--- START EXTRACT PROVIDED ---
How do I get the script name being executed in bash?

Question

So I am trying to make a portable bashrc/bash_profile file. I have a single script that I am symbolically linking to .bashrc, .bash_profile, etc. I am then looking at $0 and switching what I do based on which script was called. The problem is what the shell calls the bashrc script of course it executes bash really which means $0 for me is -bash. $1 further more is not set to the script name.

So my question is, in bash how can I get the name of the script being executed. Not the binary executing it, e.g. bash?

I assume its giving me -bash with $1 not being set because it is really not a new process. Any ideas?
--- END EXTRACT PROVIDED ---
--- START GIVEN RECORDS ---
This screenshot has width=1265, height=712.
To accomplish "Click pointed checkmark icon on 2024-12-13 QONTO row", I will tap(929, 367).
--- END GIVEN RECORDS ---
--- START GIVEN RECORDS ---
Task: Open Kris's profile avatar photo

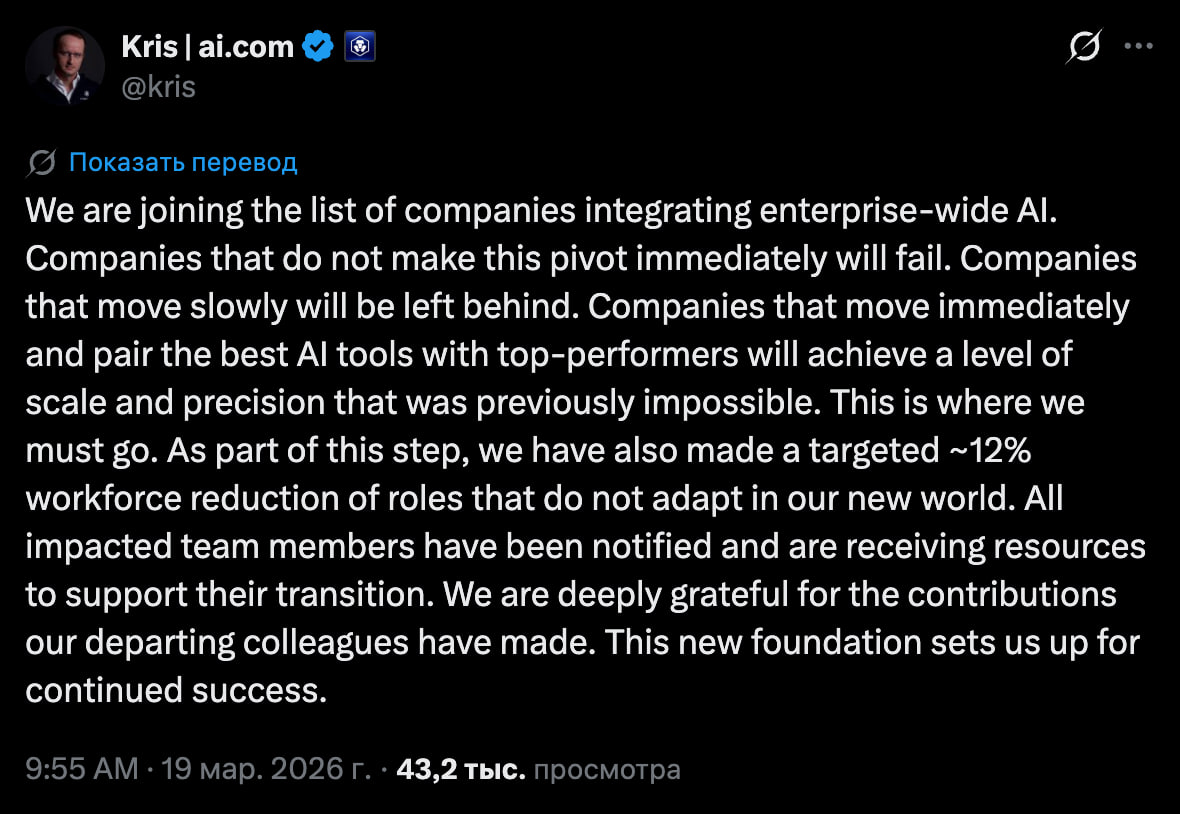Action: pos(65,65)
--- END GIVEN RECORDS ---
--- START GIVEN RECORDS ---
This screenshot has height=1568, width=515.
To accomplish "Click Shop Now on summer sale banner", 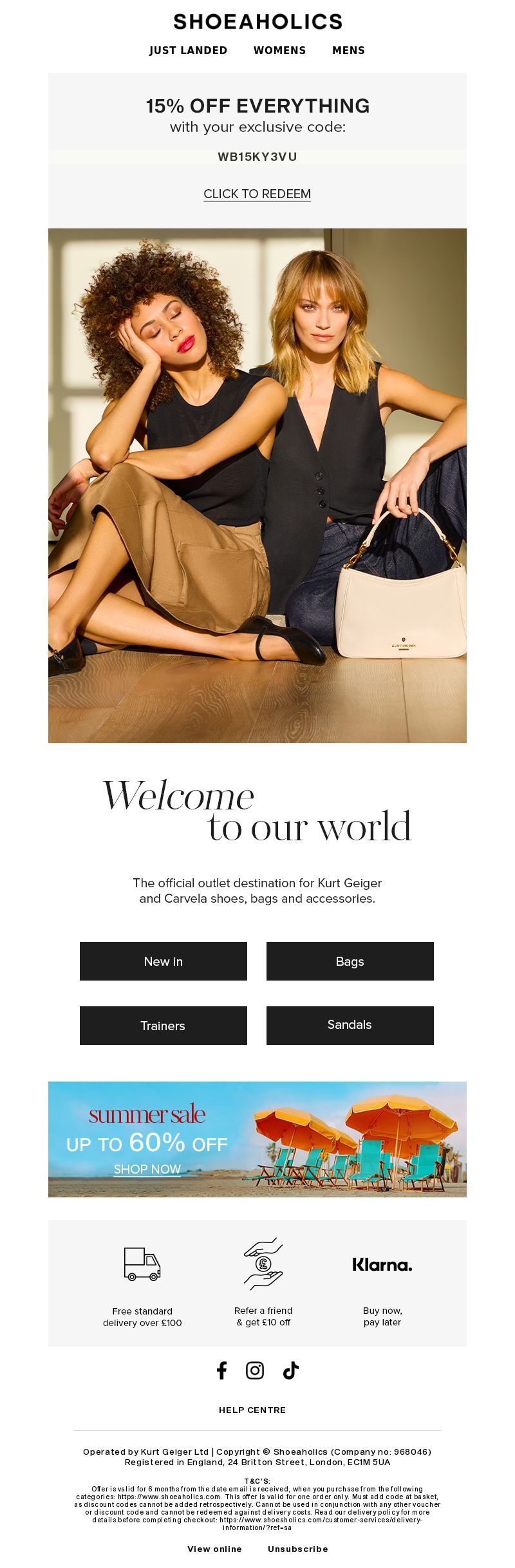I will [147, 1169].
--- END GIVEN RECORDS ---
TASKS TO PERFORM:
1: Reproduce the stretch of the bash script-name question from "So I am trying" through "the script name.", word for word.
2: According to the bash script-name question, why does $0 show -bash, and why might $1 be unset? Answer in one to three sentences.
3: Write what comes next in the bash script-name question, picking up after its last sentence.

EXERCISE RESPONSES:
1:
So I am trying to make a portable bashrc/bash_profile file. I have a single script that I am symbolically linking to .bashrc, .bash_profile, etc. I am then looking at $0 and switching what I do based on which script was called. The problem is what the shell calls the bashrc script of course it executes bash really which means $0 for me is -bash. $1 further more is not set to the script name.

2: When the shell calls the bashrc script, it is really bash that runs it, so $0 holds -bash rather than the script's name. The asker guesses that $1 is unset because no new process is actually started.

3:
Answer 1

The variable BASH_ARGV should work, it appears the script is being sourced

$BASH_ARGV

Answer 2

Try:

readlink -f ${BASH_SOURCE[0]}

or just:

${BASH_SOURCE[0]}.

Remarks:

$0 only works when user executes "./script.sh"

$BASH_ARGV only works when user executes ". script.sh" or "source script.sh"

${BASH_SOURCE[0]} works on both cases.

readlink -f is useful when symbolic link is used.

Answer 3

create .sh file lets say view.sh then put

#!/bin/bash
echo "The script is being executed..."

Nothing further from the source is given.